C::M::F client sends get request, reads the reply and sends nothing else after that. If I got you correctly then memcached server is trying to read something from the client, and I don't understand why.
Show quoted text> I've done as requested (first two gets are C::M::F), behaviour is the same
> as per below:
What I see from the trace:
Show quoted text> <608 new auto-negotiating client connection
> 608: Client using the ascii protocol
> <608 set data_short 0 0 1024
> >608 STORED
> <608 set data_long 0 0 10240000
> >608 STORED
C::M::F stored two keys in memcached.
Show quoted text> <616 new auto-negotiating client connection
> 616: Client using the ascii protocol
> <616 get data_long
> >616 sending key data_long
> >616 END
> <616 get data_short
> >616 sending key data_short
> >616 END
Other client got two keys.
Show quoted text> <608 get data_long
> >608 sending key data_long
> >608 END
C::M::F requested data_long and got some error at this point, closed the connection, and requested data_short via another connection:
Show quoted text> <620 new auto-negotiating client connection
> 620: Client using the ascii protocol
> <620 get data_short
> >620 sending key data_short
> >620 END
> <616 connection closed.
> <620 connection closed.
Given that you disabled io_timeout I can only guess what error could happen, but C::M::F definitely got one, otherwise it wouldn't open another connection. So the question is why C::M::F thinks it got an error, and whether its perception is valid.

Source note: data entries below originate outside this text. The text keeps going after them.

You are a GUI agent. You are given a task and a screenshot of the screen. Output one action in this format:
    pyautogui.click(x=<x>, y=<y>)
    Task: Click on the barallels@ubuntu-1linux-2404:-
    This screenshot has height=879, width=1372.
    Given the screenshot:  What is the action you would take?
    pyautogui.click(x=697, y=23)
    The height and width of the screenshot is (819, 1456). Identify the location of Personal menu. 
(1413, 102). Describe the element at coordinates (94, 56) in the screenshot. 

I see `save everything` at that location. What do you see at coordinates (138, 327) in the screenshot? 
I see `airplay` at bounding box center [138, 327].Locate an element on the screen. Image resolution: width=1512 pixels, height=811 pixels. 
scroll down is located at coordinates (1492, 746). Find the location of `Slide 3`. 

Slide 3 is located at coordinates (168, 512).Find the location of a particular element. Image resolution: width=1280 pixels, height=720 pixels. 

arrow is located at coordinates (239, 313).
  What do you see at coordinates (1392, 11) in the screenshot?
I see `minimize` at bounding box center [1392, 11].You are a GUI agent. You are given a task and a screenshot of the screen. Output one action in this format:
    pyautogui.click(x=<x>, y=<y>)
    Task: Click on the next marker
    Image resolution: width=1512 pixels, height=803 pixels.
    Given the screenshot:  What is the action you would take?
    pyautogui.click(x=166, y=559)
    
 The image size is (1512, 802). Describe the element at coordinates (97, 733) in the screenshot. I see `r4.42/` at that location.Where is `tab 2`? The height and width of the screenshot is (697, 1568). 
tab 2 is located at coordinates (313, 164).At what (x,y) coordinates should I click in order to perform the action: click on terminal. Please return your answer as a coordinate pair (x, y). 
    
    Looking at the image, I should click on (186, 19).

Show quoted text> There doesn't seem to be official Windows builds for Memcached any more,
> and it's difficult to justify spending too much time in trying to build
> from source when there doesn't seem to be a known issue with this revision
> and other clients aren't having the same problem.
There's a tiny possibility that C::M::F specifically triggers some race in memcached server that other clients don't, and race fixes happen almost every memcached release (without detailed description what they could affect). But I got your last reply, the problem is reproduceable with the latest memcached.
Show quoted text> I understand if you can't devote more time to find this Windows specific
> problem, but could you perhaps point me to the places in the C code I
> should look first should I want to troubleshoot myself?
First of all an easier way would be to use another module like Cache::Memcached::libmemcached (provided that it builds on Windows and works) - should be comparably fast. Debugging Perl modules in C is a pain even on Linux, and simply looking into the code won't reveal much I think because the problem somehow relates to your setup (I built memcached 1.4.5 here but couldn't reproduce). Value reading happens in src/client.c:read_value(). But if you really want to devote time to it, the first thing I would try is to capture network traffic to see actual packet contents (data_long is big, but protocol commands will always be at packet beginnings), and to trace system calls (on Linux we have strace utility that shows system calls and their results; don't know what Windows has).